Testo estratto –

************

Con due delibere datate 18 marzo e 1° aprile 2019 la giunta regionale della Toscana ha approvato il “Piano specifico di prevenzione anti incendio boschivo” riguardante il tratto di pineta litoranea che va da Marina di Grosseto a Castiglione della Pescaia (c.d. “Tombolo”).
Il piano di prevenzione che prevedeva il taglio di circa il 70% dei pini e di circa l’80% del sottobosco di macchia mediterranea, sia pure limitatamente all’area interessata dall’intervento pari a circa il 15% della superficie complessiva della pineta, è stato impugnato con ricorso straordinario al Capo dello Stato da varie associazioni ambientaliste.
Il dispositivo del parere n. 1233 reso il 30 giugno 2020 dal Consiglio di Stato è di accoglimento del ricorso “esclusivamente nei limiti e con le prescrizioni indicate in motivazione”.
In estrema sintesi, la prima Sezione ha accolto il motivo di ricorso relativo alla violazione delle norme che prescrivono l’autorizzazione paesaggistica per i piani di taglio delle foreste e dei boschi sui quali gravi un vincolo paesaggistico “provvedimentale”. Al tempo stesso, tenuto conto dell’esigenza di prevenire il grave rischio di incendi e dunque il pericolo di ingenti danni a persone e cose rappresentato dalla regione Toscana nelle sue difese, ha disposto che “il piano qui annullato rimane in vigore per il periodo di 180 giorni” ed ha prescritto alle autorità preposte di adottare in tale lasso di tempo tutte le misure e le azioni “per mettere in sicurezza il sito nonché per fronteggiare gli interventi improcrastinabili ed indifferibili relativi ad aree – soprattutto vicine ad insediamenti antropici – che presentano rischi elevati secondo la prudente e responsabile valutazione dell’amministrazione”, eventualmente anche in attuazione parziale del piano annullato.

************

Dati forniti –
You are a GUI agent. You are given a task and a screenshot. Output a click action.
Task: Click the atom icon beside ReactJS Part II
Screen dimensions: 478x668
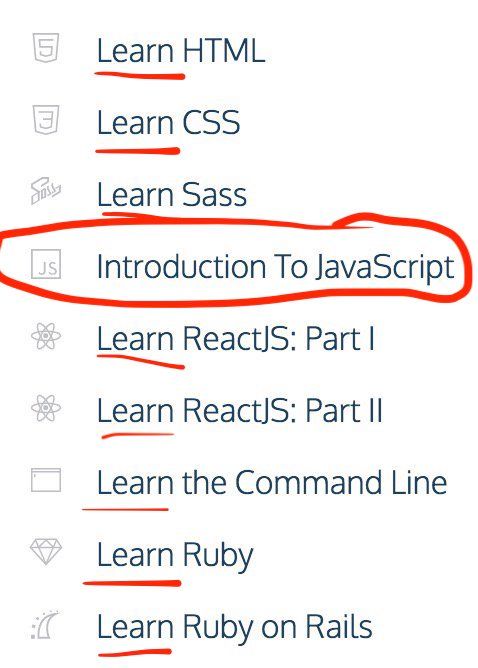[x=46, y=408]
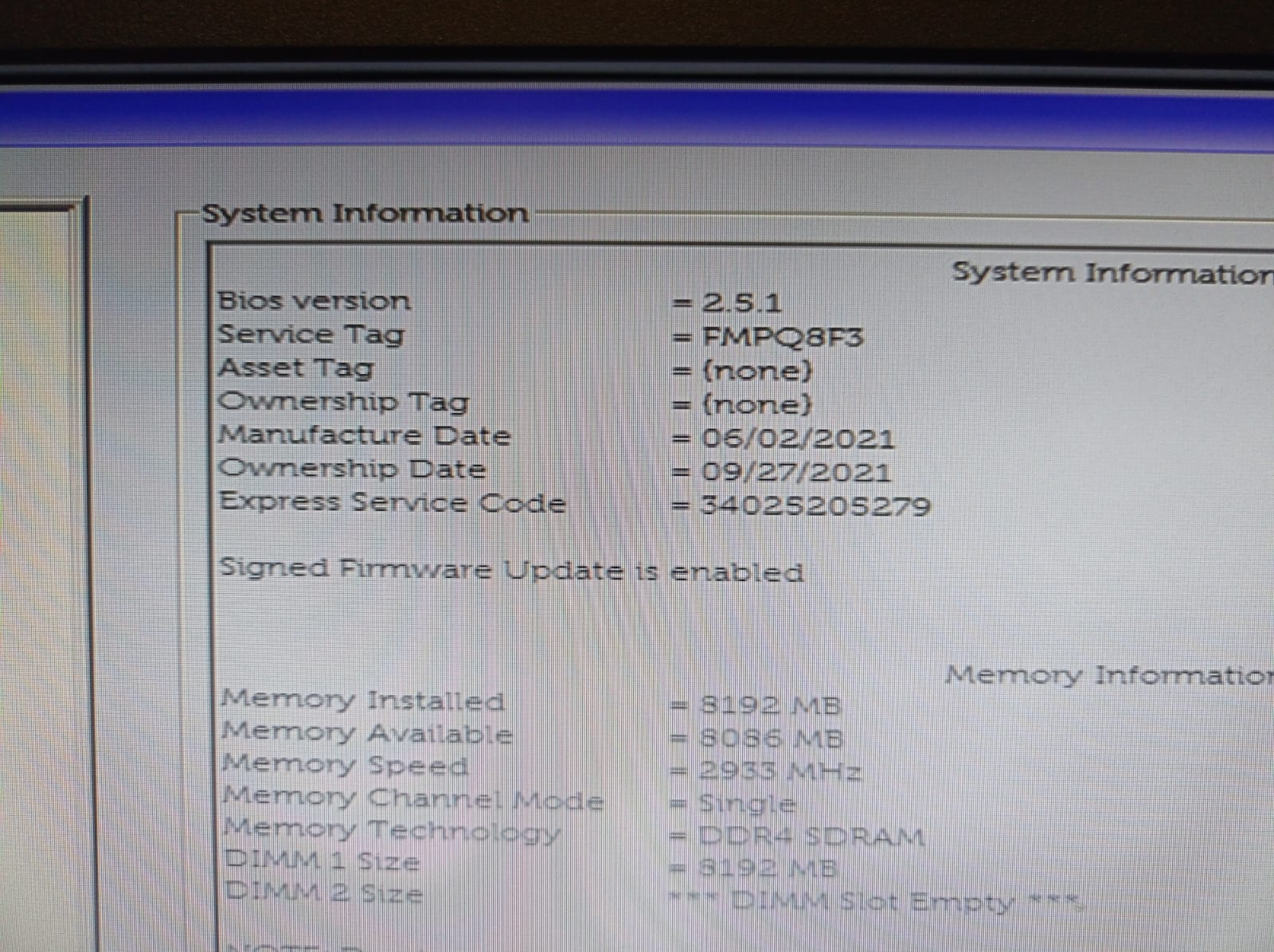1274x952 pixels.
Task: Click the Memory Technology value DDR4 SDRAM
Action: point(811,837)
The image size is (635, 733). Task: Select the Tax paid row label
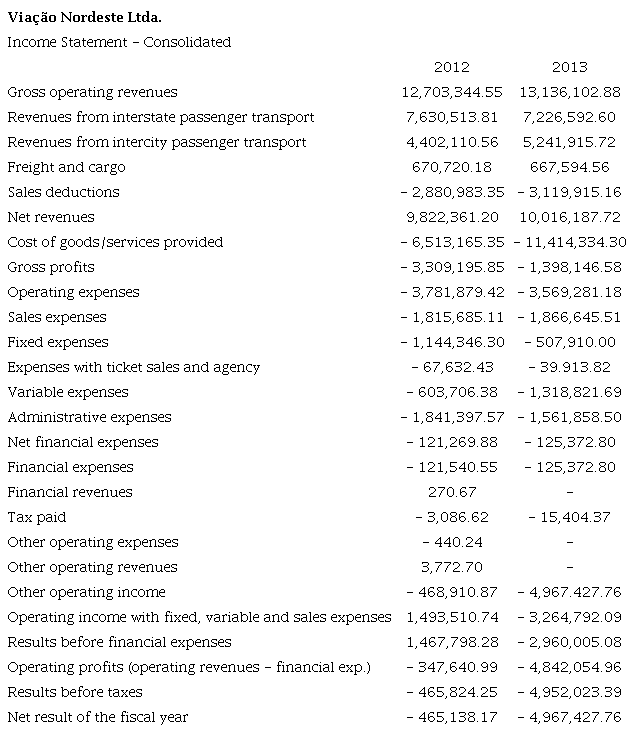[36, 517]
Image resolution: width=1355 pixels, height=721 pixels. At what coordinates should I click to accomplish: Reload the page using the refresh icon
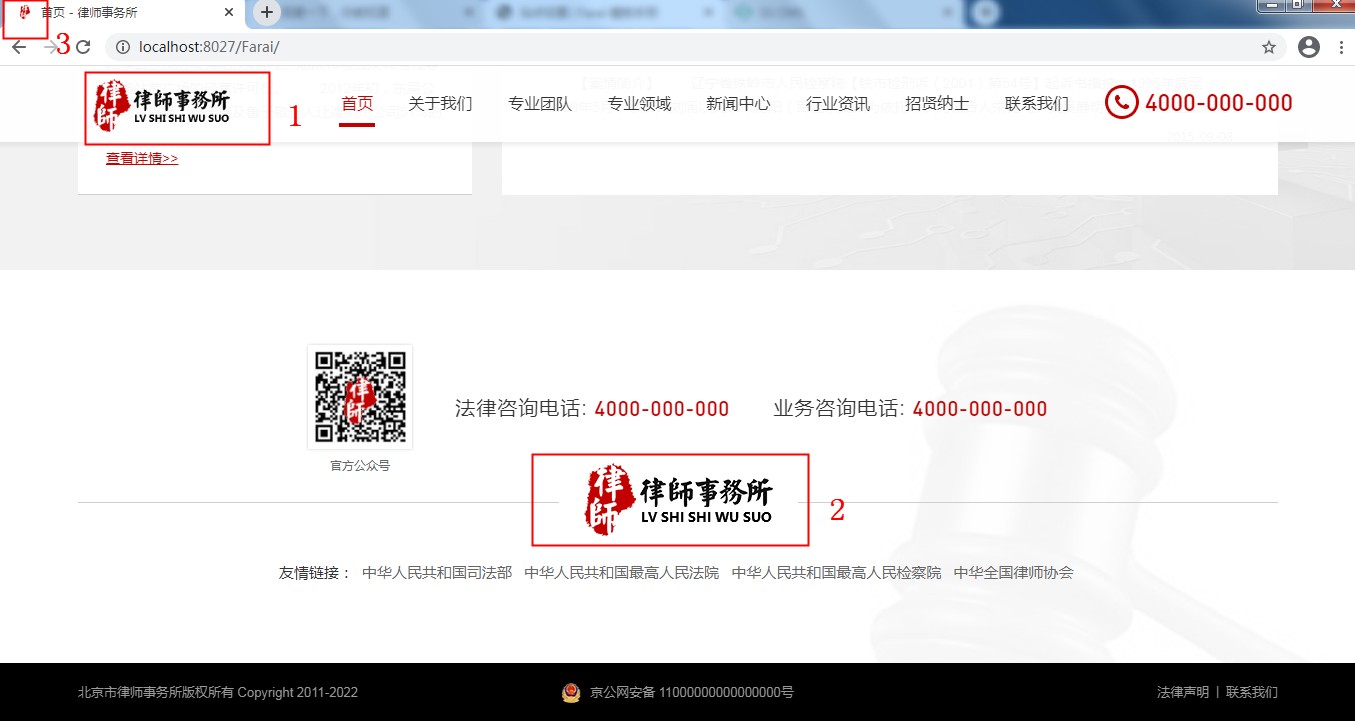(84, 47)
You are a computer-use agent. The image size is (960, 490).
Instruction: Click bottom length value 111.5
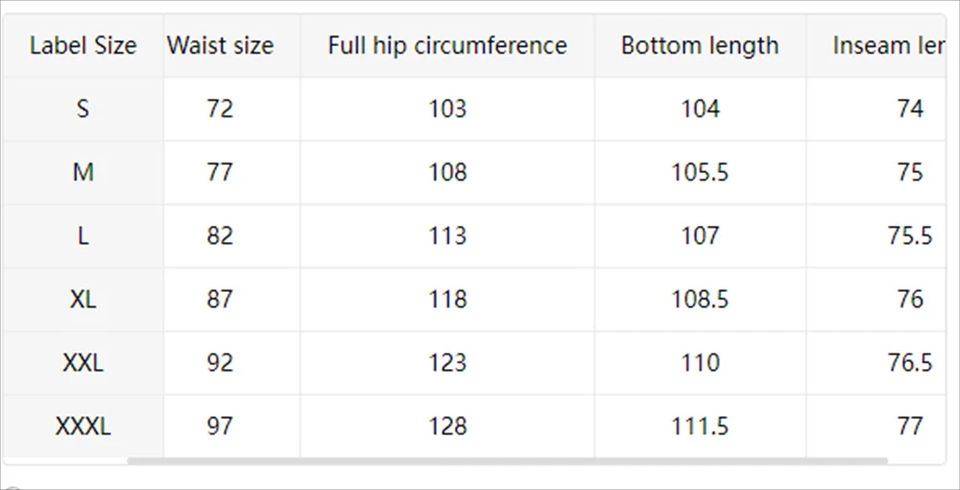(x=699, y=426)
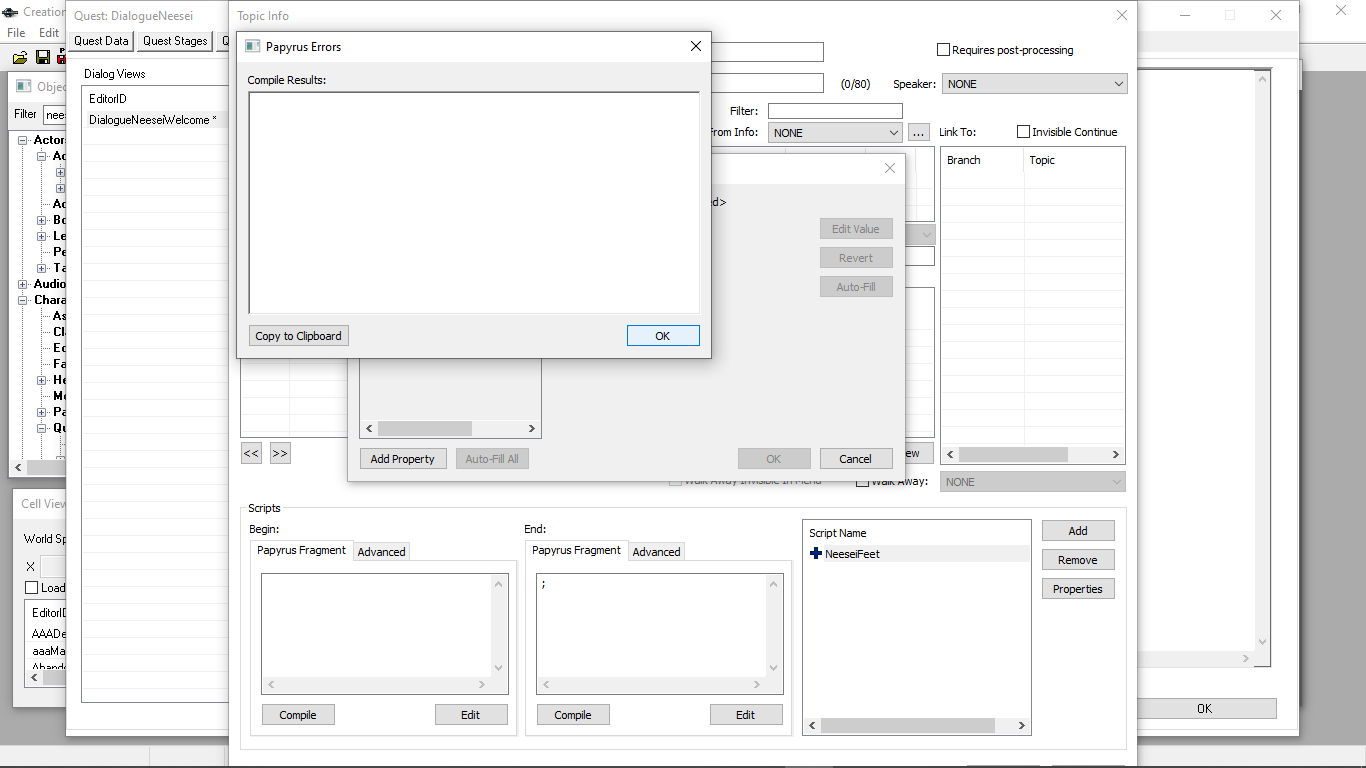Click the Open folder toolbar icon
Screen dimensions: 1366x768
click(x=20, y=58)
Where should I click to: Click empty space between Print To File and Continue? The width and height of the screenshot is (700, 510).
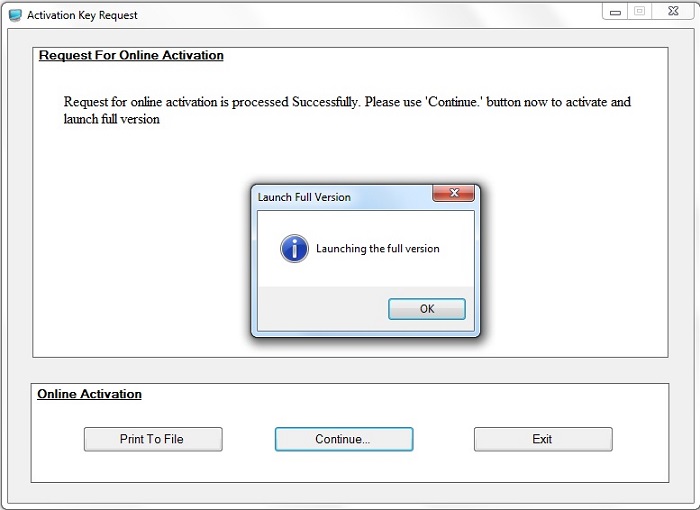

************

Esercizi proposti –
- A) Trascrivi fedelmente le righe dei record, tutte quelle dalla riga che contiene "You are a computer-use" fino alla fine dei record, estremi compresi. Escludi le immagini dalla risposta.
- B) Scrivi il seguito del testo sul parere del Consiglio di Stato riguardante la pineta del Tombolo, a partire dall'ultima frase riportata.

Risposte per esercizio –
- A)
You are a computer-use agent. The image size is (960, 490).
Instruction: Click bottom length value 111.5
(x=699, y=426)
Click the Open folder toolbar icon
Screen dimensions: 1366x768
click(x=20, y=58)
Where should I click to: Click empty space between Print To File and Continue? The width and height of the screenshot is (700, 510).

- B)
Il parere presenta due profili di interesse.
Sul piano del diritto sostanziale, è notevole l’affermazione della necessità dell’autorizzazione paesaggistica per il taglio finalizzato alla prevenzione degli incendi boschivi laddove l’intervento riguardi boschi o foreste sottoposti a vincolo paesaggistico provvedimentale e non già a vincolo ex lege.
Sul piano processuale, il parere si inserisce nel solco della giurisprudenza favorevole a riconoscere all’autorità giudiziaria il potere di modulare gli effetti temporali delle sue decisioni e ne propone, anzi, un impiego particolarmente incisivo. Nel periodo di ultrattività del piano dichiarato illegittimo l’amministrazione è infatti espressamente invitata a darvi attuazione ponendo in essere una parte dei programmati interventi di taglio e precisamente quelli relativi alle aree maggiormente antropizzate e quindi più esposte a rischio.
2.- VAS ed autorizzazione paesaggistica per gli interventi di taglio del bosco con finalità antincendio in zone di interesse paesaggistico ed ambientale.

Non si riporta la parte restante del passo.